──────── Records supplied

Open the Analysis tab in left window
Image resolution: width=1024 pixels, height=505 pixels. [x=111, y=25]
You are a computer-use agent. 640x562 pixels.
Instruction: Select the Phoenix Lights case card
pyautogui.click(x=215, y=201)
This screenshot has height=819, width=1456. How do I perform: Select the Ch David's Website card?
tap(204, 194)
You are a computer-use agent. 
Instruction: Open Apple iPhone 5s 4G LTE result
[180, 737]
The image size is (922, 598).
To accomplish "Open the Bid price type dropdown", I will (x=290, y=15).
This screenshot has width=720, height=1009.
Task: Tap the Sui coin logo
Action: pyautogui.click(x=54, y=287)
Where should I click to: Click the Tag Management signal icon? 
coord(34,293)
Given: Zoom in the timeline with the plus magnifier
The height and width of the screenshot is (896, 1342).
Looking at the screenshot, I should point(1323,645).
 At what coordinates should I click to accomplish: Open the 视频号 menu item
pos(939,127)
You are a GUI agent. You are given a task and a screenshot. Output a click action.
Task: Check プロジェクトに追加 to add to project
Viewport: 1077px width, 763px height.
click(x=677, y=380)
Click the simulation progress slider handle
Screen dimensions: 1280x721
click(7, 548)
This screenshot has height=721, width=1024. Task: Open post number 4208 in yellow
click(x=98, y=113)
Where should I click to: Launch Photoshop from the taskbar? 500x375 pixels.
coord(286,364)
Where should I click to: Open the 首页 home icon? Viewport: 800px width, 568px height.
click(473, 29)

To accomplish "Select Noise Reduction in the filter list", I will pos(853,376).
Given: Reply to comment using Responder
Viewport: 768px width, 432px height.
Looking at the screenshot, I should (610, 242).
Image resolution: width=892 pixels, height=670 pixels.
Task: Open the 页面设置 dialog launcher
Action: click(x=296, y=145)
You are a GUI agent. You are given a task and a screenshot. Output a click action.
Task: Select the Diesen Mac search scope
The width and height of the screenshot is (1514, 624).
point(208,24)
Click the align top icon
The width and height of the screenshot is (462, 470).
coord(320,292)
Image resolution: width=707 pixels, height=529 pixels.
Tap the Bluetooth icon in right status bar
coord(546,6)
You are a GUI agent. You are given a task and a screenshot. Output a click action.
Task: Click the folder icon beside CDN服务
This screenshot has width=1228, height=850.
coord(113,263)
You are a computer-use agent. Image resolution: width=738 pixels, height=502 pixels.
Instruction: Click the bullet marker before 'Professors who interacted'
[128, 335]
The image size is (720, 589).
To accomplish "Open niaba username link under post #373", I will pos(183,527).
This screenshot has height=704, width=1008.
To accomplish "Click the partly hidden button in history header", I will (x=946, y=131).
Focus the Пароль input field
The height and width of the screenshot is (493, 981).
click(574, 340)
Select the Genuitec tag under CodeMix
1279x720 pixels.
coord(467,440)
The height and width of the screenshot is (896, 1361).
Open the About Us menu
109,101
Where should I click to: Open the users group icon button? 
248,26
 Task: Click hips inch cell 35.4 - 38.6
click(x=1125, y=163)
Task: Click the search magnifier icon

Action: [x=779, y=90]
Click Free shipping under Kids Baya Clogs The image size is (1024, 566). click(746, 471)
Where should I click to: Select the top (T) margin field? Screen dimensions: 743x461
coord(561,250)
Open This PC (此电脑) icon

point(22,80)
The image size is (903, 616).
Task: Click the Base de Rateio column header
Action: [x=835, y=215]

────────────────

*Exercise objective*: Precisely as given, transcribe all of the entries above.

*Answer*:
Open the Analysis tab in left window
Image resolution: width=1024 pixels, height=505 pixels. [x=111, y=25]
You are a computer-use agent. 640x562 pixels.
Instruction: Select the Phoenix Lights case card
pyautogui.click(x=215, y=201)
This screenshot has height=819, width=1456. How do I perform: Select the Ch David's Website card?
tap(204, 194)
You are a computer-use agent. 
Instruction: Open Apple iPhone 5s 4G LTE result
[180, 737]
The image size is (922, 598).
To accomplish "Open the Bid price type dropdown", I will (x=290, y=15).
This screenshot has width=720, height=1009.
Task: Tap the Sui coin logo
Action: pyautogui.click(x=54, y=287)
Where should I click to: Click the Tag Management signal icon? 
coord(34,293)
Given: Zoom in the timeline with the plus magnifier
The height and width of the screenshot is (896, 1342).
Looking at the screenshot, I should point(1323,645).
 At what coordinates should I click to accomplish: Open the 视频号 menu item
pos(939,127)
You are a GUI agent. You are given a task and a screenshot. Output a click action.
Task: Check プロジェクトに追加 to add to project
Viewport: 1077px width, 763px height.
click(x=677, y=380)
Click the simulation progress slider handle
Screen dimensions: 1280x721
click(7, 548)
This screenshot has height=721, width=1024. Task: Open post number 4208 in yellow
click(x=98, y=113)
Where should I click to: Launch Photoshop from the taskbar? 500x375 pixels.
coord(286,364)
Where should I click to: Open the 首页 home icon? Viewport: 800px width, 568px height.
click(473, 29)

To accomplish "Select Noise Reduction in the filter list", I will pos(853,376).
Given: Reply to comment using Responder
Viewport: 768px width, 432px height.
Looking at the screenshot, I should (610, 242).
Image resolution: width=892 pixels, height=670 pixels.
Task: Open the 页面设置 dialog launcher
Action: click(x=296, y=145)
You are a GUI agent. You are given a task and a screenshot. Output a click action.
Task: Select the Diesen Mac search scope
The width and height of the screenshot is (1514, 624).
point(208,24)
Click the align top icon
The width and height of the screenshot is (462, 470).
coord(320,292)
Image resolution: width=707 pixels, height=529 pixels.
Tap the Bluetooth icon in right status bar
coord(546,6)
You are a GUI agent. You are given a task and a screenshot. Output a click action.
Task: Click the folder icon beside CDN服务
This screenshot has width=1228, height=850.
coord(113,263)
You are a computer-use agent. Image resolution: width=738 pixels, height=502 pixels.
Instruction: Click the bullet marker before 'Professors who interacted'
[128, 335]
The image size is (720, 589).
To accomplish "Open niaba username link under post #373", I will pos(183,527).
This screenshot has height=704, width=1008.
To accomplish "Click the partly hidden button in history header", I will (x=946, y=131).
Focus the Пароль input field
The height and width of the screenshot is (493, 981).
click(574, 340)
Select the Genuitec tag under CodeMix
1279x720 pixels.
coord(467,440)
The height and width of the screenshot is (896, 1361).
Open the About Us menu
109,101
Where should I click to: Open the users group icon button? 
248,26
 Task: Click hips inch cell 35.4 - 38.6
click(x=1125, y=163)
Task: Click the search magnifier icon

Action: [x=779, y=90]
Click Free shipping under Kids Baya Clogs The image size is (1024, 566). click(746, 471)
Where should I click to: Select the top (T) margin field? Screen dimensions: 743x461
coord(561,250)
Open This PC (此电脑) icon

point(22,80)
The image size is (903, 616).
Task: Click the Base de Rateio column header
Action: [x=835, y=215]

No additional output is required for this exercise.